Against Real-Thingism

Against Real-Thingism September 30, 2017

Seven miles after Hailes Abbey I was headed into Broadway, a village that would easily medal in the Too Damn Darling Olympics. A little Saxon church complete with archetypal square tower sits on the approach. A herd of sheep scatters obligingly in the foreground, and the whole town side-nestles snugly into a hill.

But somewhere around the Crown & Trumpet, a visitor begins to realize there’s something hideously wrong with Broadway.

The Crown & Trumpet is an historical Cotswolds inn. I knew this at a glance from its most prominent architectural feature, a sign that says “THE CROWN & TRUMPET – An Historical Cotswolds Inn.”

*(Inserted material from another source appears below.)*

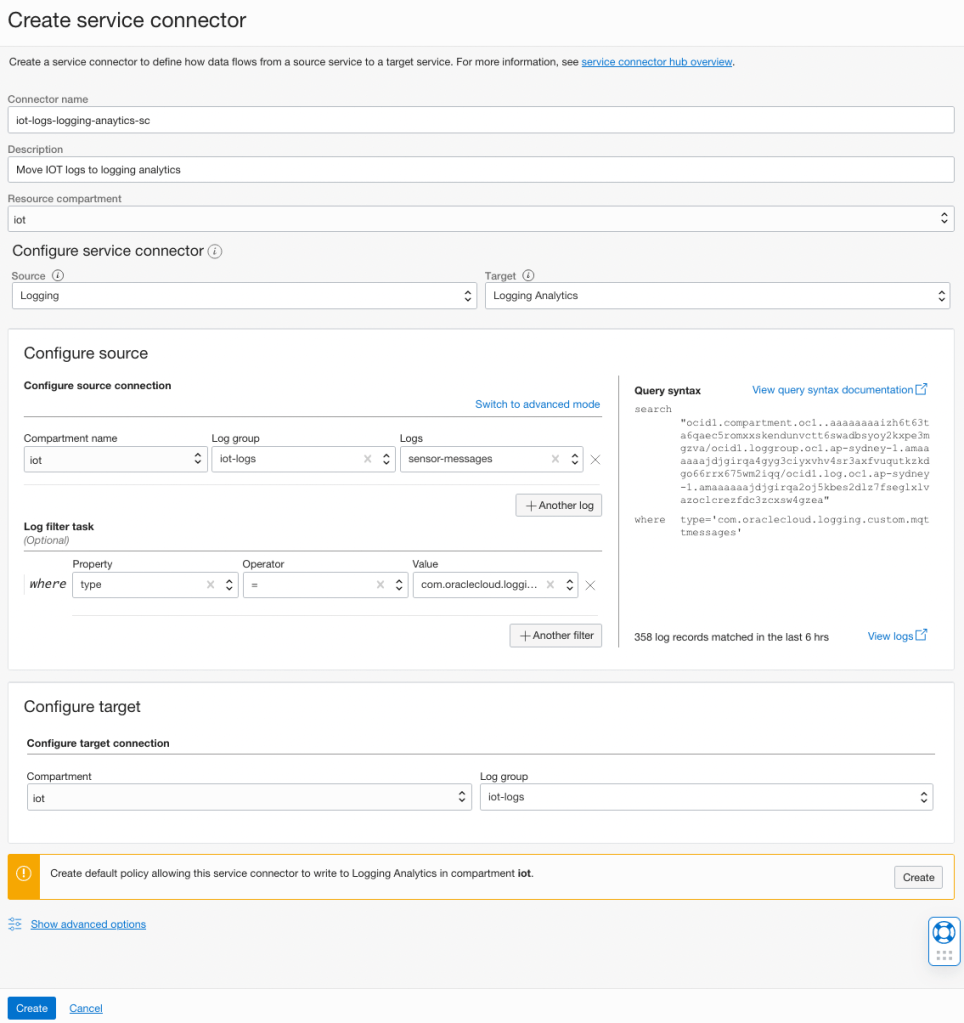Clear the type Property selection
This screenshot has width=964, height=1023.
point(211,585)
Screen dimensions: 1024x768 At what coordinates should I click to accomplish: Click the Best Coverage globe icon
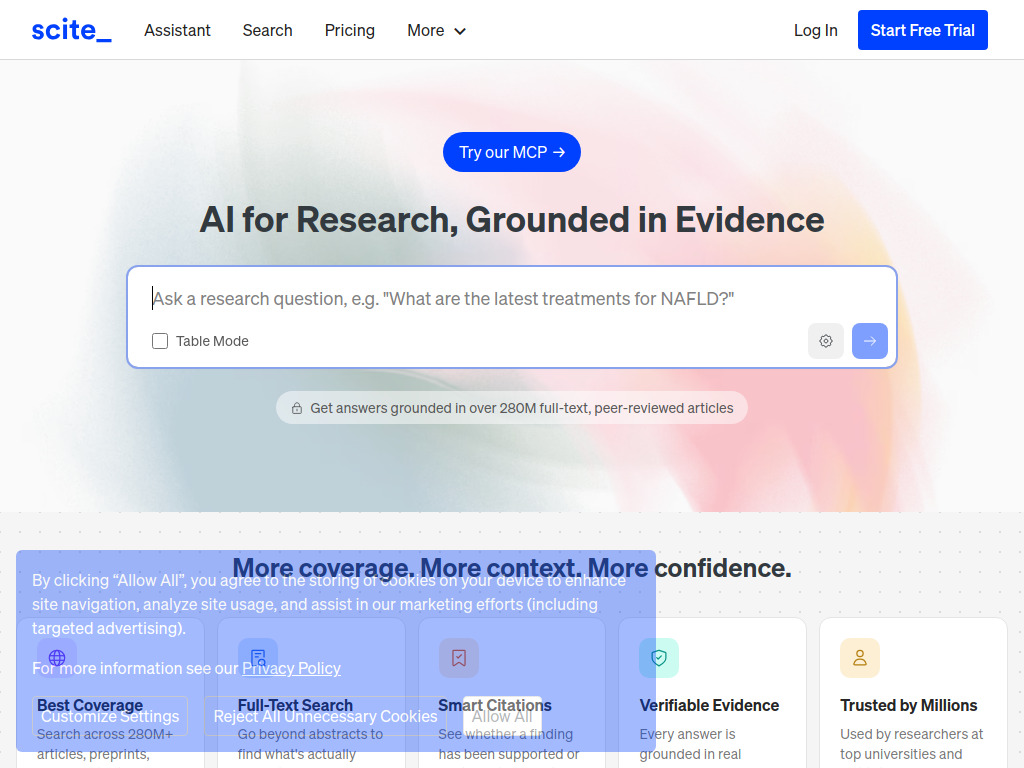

And therein lies the wrongness of the place. Broadway is saturated in self-proclaimed real-thingism. “Real things” seldom need certificates of authenticity. I’ve never been to Egypt, but I doubt I’d see a sign reading “THE GREAT PYRAMID OF CHEOPS – An Historical Egyptian Pyramid.”

Right after the Crown & Trumpet, there was a Bed & Breakfast – & another & another – followed by a thatched roof (or seven), all in perfect condition, as if sprayed in sugar.

I began to suspect that Broadway wasn’t an actual adorable town, but an amazing simulation of an actual adorable town.

Confirmation came with a wink & a curtsy as I stepped onto the High Street & into my own personal hell. The central avenue of Broadway is a never-ending street of knickknack shoppes & candy shoppes & ice cream shoppes & pinky-extending tea rooms, all drenched in tourists agog at the unbearable authenticity of it all, their wallets flung open at arm’s length & waxed so the plastic shoots out unhindered.

If a giant Precious Moments figurine bent Beatrix Potter over a tuffet, Broadway would be the spawn. There’s a shoppe called “Swings ‘n’ Things,” and God help us, a Thomas Kinkade gallery. There’s a damn teddy bear museum, I am not kidding, followed by The Horse & Hound, which is a traditional English country pub, & guess how I know that.

I was overcome by a desperate need to swear (tetheradick! nicker-pecker!) just to offset the saccharine paste that formed in my mouth as I walked through the crowds of cooing Americans. Well of course. Only the country that cast Dick Van Dyke as a cockney chimneysweep would think this is what England is supposed to look like.

There was something else bugging me about the Broadway High Street—about the whole Cotswold thing, really—something that finally, amid the teacups and ampersands, had me thinking properly about Death.

These attempts to capture a soft-focus, watercolor England that I’m pretty sure never quite existed — at least not at this preciousness per square inch — creates a kind of zombie diorama, a town that gives the startling impression of being alive while actually being quite dead. It’s like one of those shiny green rhinoceros beetles preserved in resin—so convincingly alive, and so completely not. But in the case of the Cotswolds, the formerly living thing just wasn’t lovely enough, so the beetle was gilded before the resin was poured & a tiny smile painted on.

Stopping in a gift shoppe on the way out of town (poop chute! melons!), I was surprised to find so practical a thing as a rack of Ordnance Survey maps. Most surprising of all was opening one of the maps and not having it play “In Your Easter Bonnet” and shower me with cinnamon hearts.